BEGIN

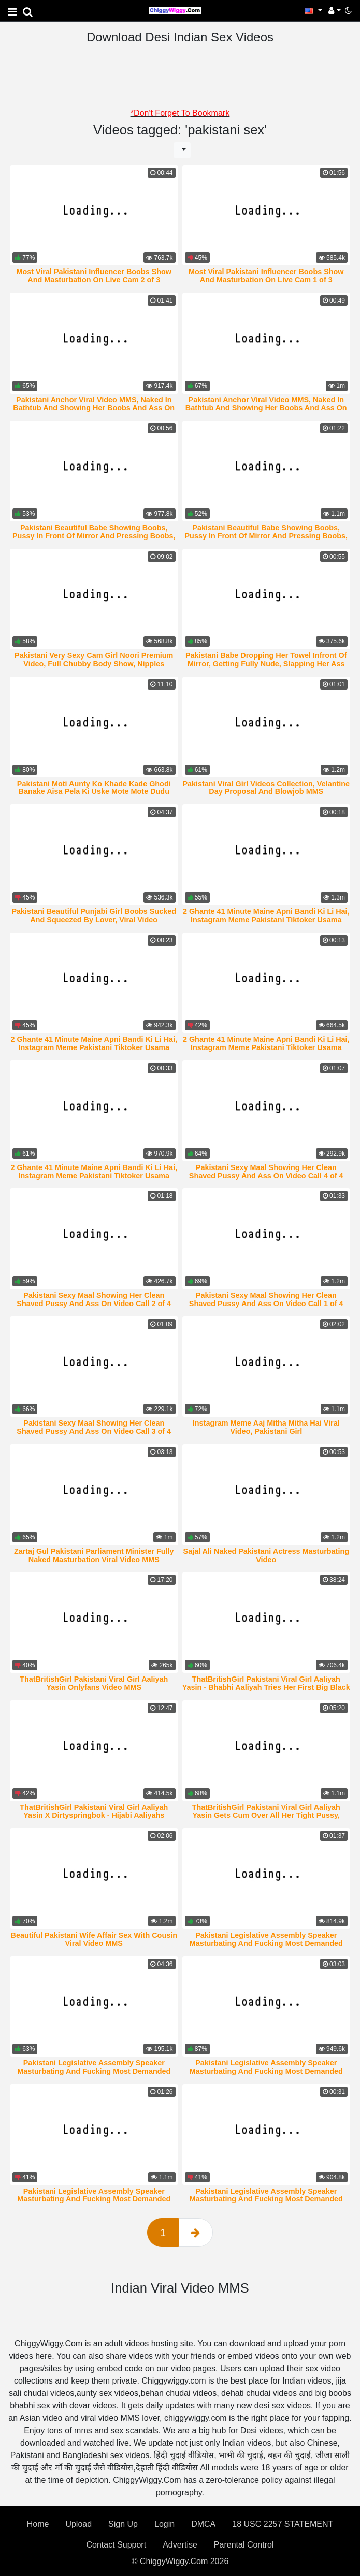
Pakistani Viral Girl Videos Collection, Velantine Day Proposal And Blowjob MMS (266, 788)
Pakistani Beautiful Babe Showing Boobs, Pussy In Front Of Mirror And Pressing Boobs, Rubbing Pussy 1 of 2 (94, 535)
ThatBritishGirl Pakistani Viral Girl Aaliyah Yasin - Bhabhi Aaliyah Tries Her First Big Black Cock (266, 1687)
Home (38, 2524)
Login (164, 2524)
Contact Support (117, 2544)
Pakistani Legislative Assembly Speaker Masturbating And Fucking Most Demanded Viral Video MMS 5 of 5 (93, 2071)
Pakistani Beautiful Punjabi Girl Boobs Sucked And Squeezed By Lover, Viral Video (94, 915)
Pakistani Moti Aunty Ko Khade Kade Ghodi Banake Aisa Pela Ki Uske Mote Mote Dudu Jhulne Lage (94, 792)
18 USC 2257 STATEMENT (282, 2524)
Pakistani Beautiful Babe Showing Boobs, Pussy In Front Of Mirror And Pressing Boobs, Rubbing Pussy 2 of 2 (266, 535)
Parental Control (244, 2544)
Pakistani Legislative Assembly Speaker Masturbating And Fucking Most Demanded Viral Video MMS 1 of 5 (266, 1943)
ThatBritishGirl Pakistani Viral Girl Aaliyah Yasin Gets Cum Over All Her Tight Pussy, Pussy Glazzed (266, 1815)
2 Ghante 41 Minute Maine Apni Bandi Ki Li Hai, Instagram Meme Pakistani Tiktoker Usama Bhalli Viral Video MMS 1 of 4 (93, 1175)
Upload (78, 2524)
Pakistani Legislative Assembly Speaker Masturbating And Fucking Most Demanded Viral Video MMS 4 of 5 (266, 2071)
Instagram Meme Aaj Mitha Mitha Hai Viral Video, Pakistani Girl (266, 1427)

END

Your objective
Lines of the material that contain the word "ThatBritishGirl" are to be gathered.

Exercise response
ThatBritishGirl Pakistani Viral Girl Aaliyah Yasin - Bhabhi Aaliyah Tries Her First Big Black Cock (266, 1687)
ThatBritishGirl Pakistani Viral Girl Aaliyah Yasin Gets Cum Over All Her Tight Pussy, Pussy Glazzed (266, 1815)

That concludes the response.